### Task statement
Convert everything from the line containing "This screenshot has width=500, height=384." down to the line containing "(x=1616, y=134)" into a numbered list, leaving out any blank lines.

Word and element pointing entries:
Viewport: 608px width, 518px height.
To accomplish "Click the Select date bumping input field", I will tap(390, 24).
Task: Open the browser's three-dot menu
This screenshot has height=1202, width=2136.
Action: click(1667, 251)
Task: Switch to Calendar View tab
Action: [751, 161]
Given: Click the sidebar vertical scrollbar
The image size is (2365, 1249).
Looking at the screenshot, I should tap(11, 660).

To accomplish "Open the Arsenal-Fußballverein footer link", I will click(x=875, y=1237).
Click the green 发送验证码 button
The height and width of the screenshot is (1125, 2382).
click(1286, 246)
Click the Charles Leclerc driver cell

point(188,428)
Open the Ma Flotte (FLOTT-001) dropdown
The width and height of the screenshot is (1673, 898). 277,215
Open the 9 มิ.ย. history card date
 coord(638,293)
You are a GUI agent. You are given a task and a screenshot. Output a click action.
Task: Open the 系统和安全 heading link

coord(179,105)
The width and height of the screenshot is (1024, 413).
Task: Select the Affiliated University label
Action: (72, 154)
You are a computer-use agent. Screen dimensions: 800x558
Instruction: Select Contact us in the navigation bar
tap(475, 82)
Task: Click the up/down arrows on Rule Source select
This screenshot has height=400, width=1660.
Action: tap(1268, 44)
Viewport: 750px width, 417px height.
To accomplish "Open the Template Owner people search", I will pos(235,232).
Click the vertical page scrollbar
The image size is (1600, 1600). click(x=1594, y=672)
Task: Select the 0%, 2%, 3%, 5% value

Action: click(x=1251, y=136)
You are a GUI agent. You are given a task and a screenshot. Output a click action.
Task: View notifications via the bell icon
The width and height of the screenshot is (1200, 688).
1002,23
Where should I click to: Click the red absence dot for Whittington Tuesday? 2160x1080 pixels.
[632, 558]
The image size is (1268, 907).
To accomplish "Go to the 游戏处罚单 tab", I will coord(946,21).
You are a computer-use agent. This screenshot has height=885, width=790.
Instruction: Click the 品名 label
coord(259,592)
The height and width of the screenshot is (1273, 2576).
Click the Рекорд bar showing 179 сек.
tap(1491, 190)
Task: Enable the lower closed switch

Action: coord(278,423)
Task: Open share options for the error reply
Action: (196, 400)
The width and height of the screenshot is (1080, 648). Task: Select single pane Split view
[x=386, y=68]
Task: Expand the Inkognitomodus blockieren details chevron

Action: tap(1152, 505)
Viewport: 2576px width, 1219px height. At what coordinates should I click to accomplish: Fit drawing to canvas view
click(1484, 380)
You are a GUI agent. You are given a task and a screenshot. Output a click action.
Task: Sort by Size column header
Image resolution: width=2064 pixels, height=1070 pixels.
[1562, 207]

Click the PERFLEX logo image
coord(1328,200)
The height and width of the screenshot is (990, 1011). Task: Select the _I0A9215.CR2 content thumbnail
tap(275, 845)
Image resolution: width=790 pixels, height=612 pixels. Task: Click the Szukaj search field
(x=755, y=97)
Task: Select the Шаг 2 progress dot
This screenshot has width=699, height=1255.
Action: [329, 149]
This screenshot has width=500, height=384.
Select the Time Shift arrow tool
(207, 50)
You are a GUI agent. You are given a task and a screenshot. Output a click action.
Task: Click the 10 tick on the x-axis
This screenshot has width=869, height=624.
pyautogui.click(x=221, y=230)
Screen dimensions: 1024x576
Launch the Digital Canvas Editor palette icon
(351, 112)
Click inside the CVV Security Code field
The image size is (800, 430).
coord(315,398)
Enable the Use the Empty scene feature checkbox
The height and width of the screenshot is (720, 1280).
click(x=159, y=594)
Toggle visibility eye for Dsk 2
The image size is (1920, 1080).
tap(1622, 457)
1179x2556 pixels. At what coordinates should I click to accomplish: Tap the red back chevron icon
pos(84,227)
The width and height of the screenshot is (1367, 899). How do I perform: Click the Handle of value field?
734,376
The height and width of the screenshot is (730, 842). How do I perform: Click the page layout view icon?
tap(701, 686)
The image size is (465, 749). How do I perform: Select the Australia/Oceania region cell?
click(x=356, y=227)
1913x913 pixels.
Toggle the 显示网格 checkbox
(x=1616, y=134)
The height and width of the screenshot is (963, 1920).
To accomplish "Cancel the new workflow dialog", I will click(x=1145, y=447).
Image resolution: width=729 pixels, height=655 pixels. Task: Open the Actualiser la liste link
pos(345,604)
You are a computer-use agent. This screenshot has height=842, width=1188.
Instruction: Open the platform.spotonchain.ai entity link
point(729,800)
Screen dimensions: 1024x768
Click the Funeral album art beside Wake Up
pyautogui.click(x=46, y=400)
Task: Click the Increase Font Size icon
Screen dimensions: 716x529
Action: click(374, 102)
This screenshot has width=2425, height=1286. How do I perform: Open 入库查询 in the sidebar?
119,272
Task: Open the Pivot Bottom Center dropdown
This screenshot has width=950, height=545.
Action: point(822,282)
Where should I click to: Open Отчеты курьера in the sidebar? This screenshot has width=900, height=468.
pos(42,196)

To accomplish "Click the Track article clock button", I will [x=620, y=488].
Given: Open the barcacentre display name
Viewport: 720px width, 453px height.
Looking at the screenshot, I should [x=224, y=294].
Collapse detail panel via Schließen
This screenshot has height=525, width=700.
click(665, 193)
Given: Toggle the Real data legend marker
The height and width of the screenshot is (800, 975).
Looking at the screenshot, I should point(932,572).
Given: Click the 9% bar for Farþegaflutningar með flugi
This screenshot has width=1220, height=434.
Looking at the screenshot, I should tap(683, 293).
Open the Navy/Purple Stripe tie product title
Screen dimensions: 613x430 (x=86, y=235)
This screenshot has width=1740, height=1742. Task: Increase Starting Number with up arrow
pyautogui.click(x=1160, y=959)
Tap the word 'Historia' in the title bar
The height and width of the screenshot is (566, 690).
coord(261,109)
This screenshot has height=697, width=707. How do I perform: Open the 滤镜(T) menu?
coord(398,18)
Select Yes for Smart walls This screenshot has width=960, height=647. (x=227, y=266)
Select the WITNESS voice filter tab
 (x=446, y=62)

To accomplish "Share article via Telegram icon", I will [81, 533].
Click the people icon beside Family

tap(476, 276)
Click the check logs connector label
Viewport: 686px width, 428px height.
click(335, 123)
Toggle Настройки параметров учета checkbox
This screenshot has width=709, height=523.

### Exercise answer
1. This screenshot has width=500, height=384.
2. Select the Time Shift arrow tool
3. (207, 50)
4. You are a GUI agent. You are given a task and a screenshot. Output a click action.
5. Task: Click the 10 tick on the x-axis
6. This screenshot has width=869, height=624.
7. pyautogui.click(x=221, y=230)
8. Screen dimensions: 1024x576
9. Launch the Digital Canvas Editor palette icon
10. (351, 112)
11. Click inside the CVV Security Code field
12. The image size is (800, 430).
13. coord(315,398)
14. Enable the Use the Empty scene feature checkbox
15. The height and width of the screenshot is (720, 1280).
16. click(x=159, y=594)
17. Toggle visibility eye for Dsk 2
18. The image size is (1920, 1080).
19. tap(1622, 457)
20. 1179x2556 pixels. At what coordinates should I click to accomplish: Tap the red back chevron icon
21. pos(84,227)
22. The width and height of the screenshot is (1367, 899). How do I perform: Click the Handle of value field?
23. 734,376
24. The height and width of the screenshot is (730, 842). How do I perform: Click the page layout view icon?
25. tap(701, 686)
26. The image size is (465, 749). How do I perform: Select the Australia/Oceania region cell?
27. click(x=356, y=227)
28. 1913x913 pixels.
29. Toggle the 显示网格 checkbox
30. (x=1616, y=134)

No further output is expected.